È in arrivo, per l’inaugurazione della stagione lirica del Teatro Massimo di Palermo, il Guillaume Tell di Rossini nella produzione con regia di Damiano Michieletto che due anni fa, quando debuttò a Londra, suscitò notevoli polemiche: fischi in sala, stroncature feroci sulla stampa, particolarmente dura quella sul compassato The Guardian. Partitura di grandi proporzioni, il Guillaume Tell arriva per la prima volta a Palermo in lingua francese; con questo titolo il Teatro Massimo celebra i 150 anni dalla morte di Rossini. A dirigerlo è chiamato il Direttore musicale della Fondazione Lirica, Gabriele Ferro. Protagonisti sul palco sono il baritono Roberto Frontali nel ruolo del protagonista, il tenore Dmitry Korchak nella difficile parte di Arnold, il soprano Nino Machaidze nel ruolo di Mathilde, e ancora Anna Maria Sarra nei panni di Jemmy ed Enkelejda Shkoza in quelli di Hedwige. Al fianco di Damiano Michieletto sono impegnati lo scenografo Paolo Fantin, la costumista Carla Teti e il Light designer Alessandro Carletti.

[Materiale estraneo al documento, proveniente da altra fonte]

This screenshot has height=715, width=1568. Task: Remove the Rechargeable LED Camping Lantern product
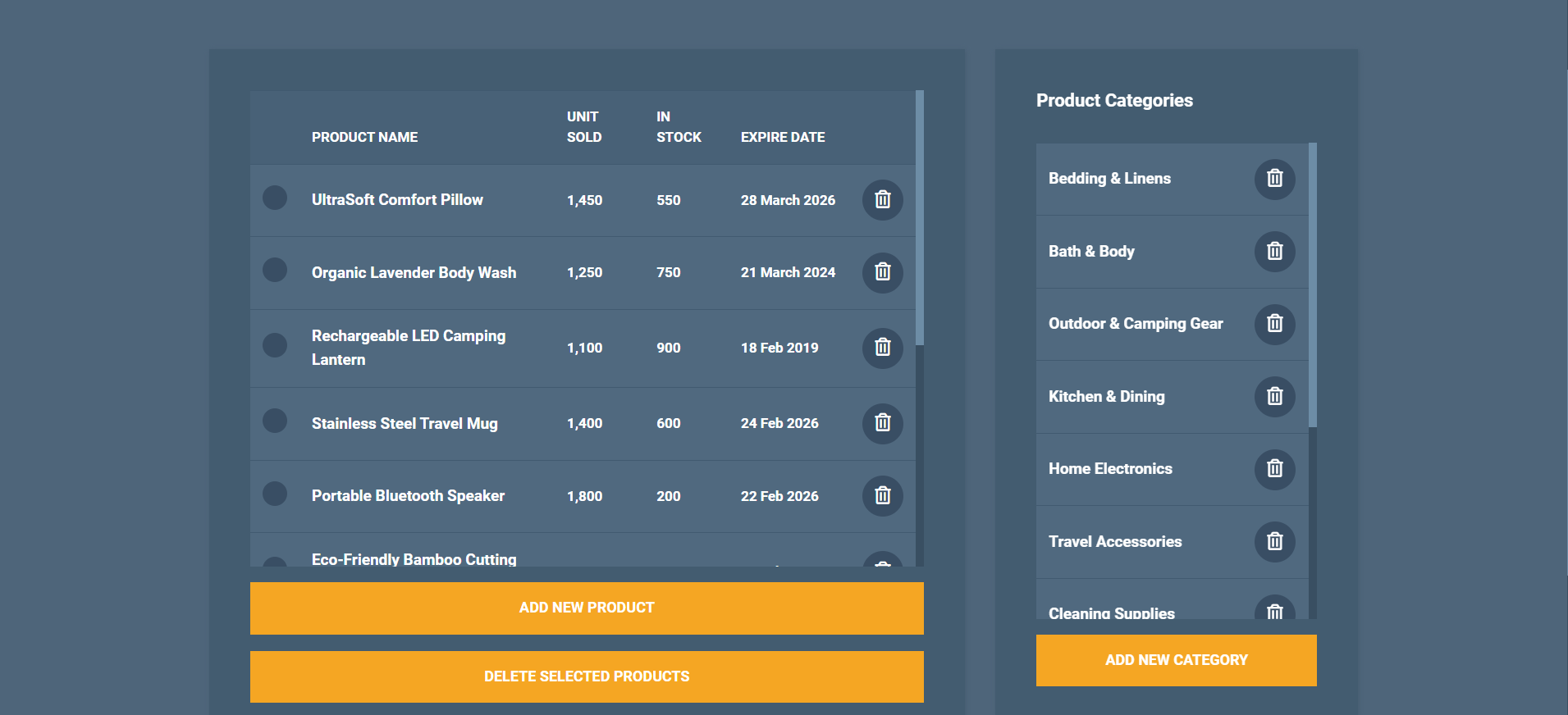pos(882,348)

Sarà soprattutto un’occasione per vedere se il pubblico palermitano è più flemmatico di quello britannico, che si è inalberato non tanto perché l’azione è stata portata nel Novecento (gli asburgici vestono camicie grigie naziste), ma per scene di sesso esplicito, tra cui al terzo atto uno stupro di massa di donne svizzere da parte di milizie asburgico-nazista. Non ho visto lo spettacolo; ne riferirò dopo il debutto.



Non si può pensare che abbia qualcosa di personale nei confronti del “teatro di regia”, e in particolare quello di Michieletto. Ho appena lodato su queste colonne la sua intelligente regia de La Damnation de Faust a Roma e credo di essere stato uno dei critici che lo segnalò, quando era in gran misura sconosciuto e operava principalmente in teatri di provincia, grazie alla sua regia di un Barbiere di Siviglia (scena quasi nuda, unica attrezzeria un trenino e palloncini per bambini, poco budget e tanto cervello) al Teatro Pergolesi di Jesi. I lettori di questa testata forse ricorderanno che ho lodato il suo A Greek Passion a Palermo, che meritava di essere ripreso da altri teatri, e altri lavori come La Gazza Ladra, La Scala di Seta, La Donna del Lago al Rossini Opera Festival (ROF) di Pesaro, Roméo et Juliette (Verona) e Acquagranda (Venezia), mentre ho trovato noiose e fuori luogo quelle di Sigismondo (Pesaro) e de Il Viaggio a Reims (Roma); polverosa e banale quella de La Bohème a Salisburgo.



Michieletto è tra i maggiori esponenti italiani del “teatro di regia” nato in Germania in cui il regista spesso attualizza la vicenda e la prende come spunto per un lavoro che è o sembra differente da come è stata concepito da librettista e compositore. Il regista ha preso il posto, nella concezione complessiva dello spettacolo, che nella prima metà del Novecento aveva il maestro concertatore e direttore d’orchestra e, prima di allora, i cantanti, divi e beniamini del pubblico. Non mancano giovani registi ancorati alla tradizione: uno particolarmente apprezzabile e apprezzato è Lorenzo Amato (di cui si vedrà presto una Traviata al Teatro San Carlo di Napoli). Tuttavia, la tendenza generale , un po’ tardiva, è quella di andare verso il “teatro di regia”.

Sulla stampa, neanche su quella specializzata, si è mai discusso seriamente su quali debbano essere i limiti del “teatro di regia” rispetto alla concezione iniziale di librettista e compositore. Ne tratta solo il mensile Musica. A mio avviso, la fantasia del regista deve restare fedele allo spirito del lavoro iniziale ed evitare di intralciare la partitura. È ciò che fa ad esempio Denis Krief, il quale, per esiliatosi a Berlino, lavora con successo in Italia (ma non è mai invitato dalla Scala e raramente dal Teatro dell’Opera). Ricordo un A Midsummer Night Dream e una Russalka al Teatro dell’Opera nonché una Maria Stuarda alla Fenice che attualizzano la vicenda, richiedevano un budget da tempi duri e affascinavano il pubblico; tra qualche settimana potremo vedere, a Cagliari, come concepirà la Turandot di Busoni , non di Puccini.

Infine, una notazione: il sesso in scena (e in particolare i nudi maschili di cui sono specialista un regista latino-americano e uno britannico che operano nei nostri teatri più che in quelli dei loro Paesi) non scioccano più nessuno. Anzi annoiano.